I spent a Sunday afternoon lying on the beach enjoying sun, a cool breeze coming off the water, and a book. I read the whole of Netsuke in one sitting. It has been a long time since I have given myself the time to dedicate to a book like that. Normally I read in snatches, before bed, or on public transport, or as a reward after finishing marking essays or transcribing interviews. None of this is my own research of course. I’m terrified of starting my own writing. It feels very far away, and I’m convinced of my own inadequacy as a writer (both scholarly and creative). I discussed this with my analyst this week. We’re unpacking my focus on productive and unproductive writing. I’m fond of binaries. It’s very Euro-centric of me.
I swear this is relevant. Netsuke follows a psychoanalyst who engages in inappropriate sexual relationships with his clients. The doctor is invested in dividing his life between home, the office for every day patients, and the office for patience he wishes to seduce. The book gets it title from the netsuke he collects, and that his wife as given him. Netsuke are small sculptures that acted like aglets on cords that hung from obi. These cords were attached to containers that functioned like a clutch or a purse. Netsuke became artisan, and often reflect Japanese folklore. The term netsuke is derived from characters that mean “root” and “to attach”. In Ducornet’s book that attachment is to Akiko, the husband himself (is he named? I cannot remember) “conceals a wealth of worlds best left undisclosed” (5). He is the container and the contained. He hides secrets and the netsuke keep him attached to Akiko’s obi. In some ways it is a small and domestic magic, that link between the material and the immaterial.

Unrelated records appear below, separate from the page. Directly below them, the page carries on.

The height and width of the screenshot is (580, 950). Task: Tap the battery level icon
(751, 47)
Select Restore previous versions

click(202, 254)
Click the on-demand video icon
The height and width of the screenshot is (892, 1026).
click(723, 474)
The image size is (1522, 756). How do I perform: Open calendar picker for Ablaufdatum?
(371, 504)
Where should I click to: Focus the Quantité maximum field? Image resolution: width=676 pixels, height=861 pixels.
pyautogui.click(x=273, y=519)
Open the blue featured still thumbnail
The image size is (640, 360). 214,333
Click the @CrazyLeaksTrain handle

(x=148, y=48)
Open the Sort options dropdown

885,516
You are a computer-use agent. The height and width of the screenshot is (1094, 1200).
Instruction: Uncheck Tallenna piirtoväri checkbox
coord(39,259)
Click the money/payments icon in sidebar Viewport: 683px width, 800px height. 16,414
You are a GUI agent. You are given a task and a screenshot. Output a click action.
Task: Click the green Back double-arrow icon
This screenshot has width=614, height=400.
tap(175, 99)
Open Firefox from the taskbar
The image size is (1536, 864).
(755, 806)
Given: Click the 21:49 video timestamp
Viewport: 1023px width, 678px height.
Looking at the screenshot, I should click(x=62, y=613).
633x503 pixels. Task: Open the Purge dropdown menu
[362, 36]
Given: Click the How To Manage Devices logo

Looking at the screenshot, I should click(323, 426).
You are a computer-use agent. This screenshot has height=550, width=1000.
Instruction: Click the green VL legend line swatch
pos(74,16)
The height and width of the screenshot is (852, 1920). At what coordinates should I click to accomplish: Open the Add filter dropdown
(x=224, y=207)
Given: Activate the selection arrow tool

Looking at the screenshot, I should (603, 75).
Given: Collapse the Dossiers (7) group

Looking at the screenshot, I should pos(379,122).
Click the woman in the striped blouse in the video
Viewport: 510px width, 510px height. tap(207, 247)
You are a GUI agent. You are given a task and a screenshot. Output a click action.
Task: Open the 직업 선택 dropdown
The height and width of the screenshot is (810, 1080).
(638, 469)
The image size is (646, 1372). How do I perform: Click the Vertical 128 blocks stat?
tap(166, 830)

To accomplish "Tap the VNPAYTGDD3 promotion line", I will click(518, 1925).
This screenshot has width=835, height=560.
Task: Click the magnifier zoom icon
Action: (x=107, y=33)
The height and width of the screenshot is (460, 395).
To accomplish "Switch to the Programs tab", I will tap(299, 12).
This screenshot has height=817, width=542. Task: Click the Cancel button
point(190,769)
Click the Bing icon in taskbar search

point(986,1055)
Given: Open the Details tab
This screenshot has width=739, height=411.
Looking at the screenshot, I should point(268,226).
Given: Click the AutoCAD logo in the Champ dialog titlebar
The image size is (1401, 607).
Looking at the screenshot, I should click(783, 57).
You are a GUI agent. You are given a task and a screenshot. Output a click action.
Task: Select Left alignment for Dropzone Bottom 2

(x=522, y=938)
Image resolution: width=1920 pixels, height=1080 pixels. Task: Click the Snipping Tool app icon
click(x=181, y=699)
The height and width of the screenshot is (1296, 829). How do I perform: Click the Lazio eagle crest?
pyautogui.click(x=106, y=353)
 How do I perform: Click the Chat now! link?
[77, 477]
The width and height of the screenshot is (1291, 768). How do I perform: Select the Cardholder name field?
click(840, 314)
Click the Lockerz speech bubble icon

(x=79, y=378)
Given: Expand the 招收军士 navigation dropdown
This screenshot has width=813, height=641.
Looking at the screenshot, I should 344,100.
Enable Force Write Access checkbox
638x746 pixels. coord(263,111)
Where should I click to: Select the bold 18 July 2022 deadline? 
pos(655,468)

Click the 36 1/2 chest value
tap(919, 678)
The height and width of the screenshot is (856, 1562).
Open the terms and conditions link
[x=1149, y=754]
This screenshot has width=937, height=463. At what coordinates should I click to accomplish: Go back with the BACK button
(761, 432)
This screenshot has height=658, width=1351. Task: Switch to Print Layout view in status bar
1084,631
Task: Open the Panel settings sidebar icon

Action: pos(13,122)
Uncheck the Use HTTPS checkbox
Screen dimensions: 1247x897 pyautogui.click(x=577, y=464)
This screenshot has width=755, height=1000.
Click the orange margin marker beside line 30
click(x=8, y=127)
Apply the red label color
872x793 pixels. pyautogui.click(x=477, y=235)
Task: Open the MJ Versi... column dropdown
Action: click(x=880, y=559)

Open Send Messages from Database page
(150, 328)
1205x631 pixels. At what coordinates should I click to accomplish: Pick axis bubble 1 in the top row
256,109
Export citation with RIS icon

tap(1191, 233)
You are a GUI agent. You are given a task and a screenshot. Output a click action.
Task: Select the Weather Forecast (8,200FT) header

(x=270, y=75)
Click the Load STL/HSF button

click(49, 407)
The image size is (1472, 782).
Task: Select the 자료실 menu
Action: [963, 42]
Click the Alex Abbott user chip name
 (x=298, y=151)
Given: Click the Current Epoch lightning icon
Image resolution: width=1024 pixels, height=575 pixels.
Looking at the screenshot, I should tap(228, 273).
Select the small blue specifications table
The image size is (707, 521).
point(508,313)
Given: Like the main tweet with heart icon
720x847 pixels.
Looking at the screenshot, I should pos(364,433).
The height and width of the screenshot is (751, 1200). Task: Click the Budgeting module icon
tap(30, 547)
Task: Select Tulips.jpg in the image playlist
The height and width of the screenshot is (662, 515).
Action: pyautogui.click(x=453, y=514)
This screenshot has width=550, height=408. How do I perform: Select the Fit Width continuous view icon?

The reader then has to consider whether the protagonists relationships are all immaterial. He lies to every lover, he hides and obfuscates, he presents one image of himself, but can be read as presenting another. Just as the beautiful netsuke can be read for a number of psychosexual significances, so too can the protagonist.
Ultimately, however, it is the book’s poetry that is its most entrancing feature. Ducornet leans into Kristeva’s revolution in poetic language, using the unspoken, the ambiguous, and bending the rules of grammar in order to manifest a truer representation of self. The language is evocative, richly symbolic and deeply invested in metaphor. As I am someone who enjoys playing with language, I found myself carried away on syntactic tides, crashing against familiar and unfamiliar pools of imagery. These word waves lapped against the feet of the psychoanalyst in the story, and made me think for myself, where am I positioning myself in relation to my words, my stories, and my self.